WebMD Health Corp. (Nasdaq: WBMD) is the leading provider of health information services, serving consumers, physicians, healthcare professionals, employers and health plans through our public and private online portals and health-focused publications.
The WebMD Health Network includes WebMD Health, Medscape, MedicineNet, eMedicine, eMedicine Health, RxList, theHeart.org, and drugs.com.
All statements contained in this press release, other than statements of historical fact, are forward-looking statements.
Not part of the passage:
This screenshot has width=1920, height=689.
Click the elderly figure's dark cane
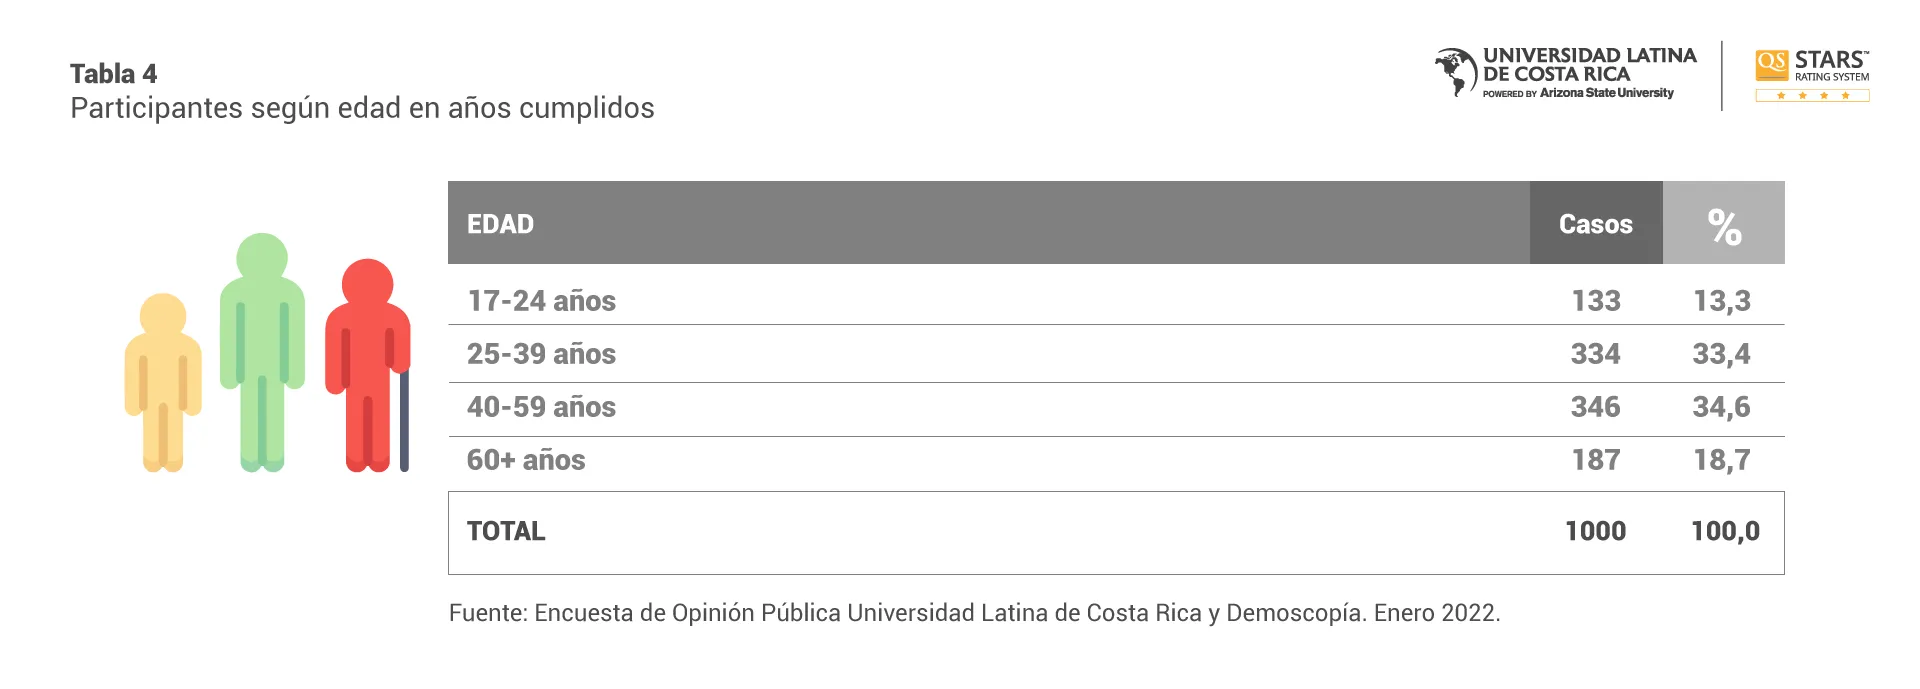[x=404, y=420]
These statements are based on our current plans and expectations and involve risks and uncertainties that could cause actual future events or results to be different than those described in or implied by such forward-looking statements, including risks and uncertainties regarding: changes in financial markets; changes in economic, political or regulatory conditions or other trends affecting the healthcare, Internet and information technology industries; and changes in facts and circumstances and other uncertainties concerning the completion of the tender offer. Further information about these matters can be found in our Securities and Exchange Commission filings. Except as required by applicable law or regulation, we do not undertake any obligation to update our forward-looking statements to reflect future events or circumstances.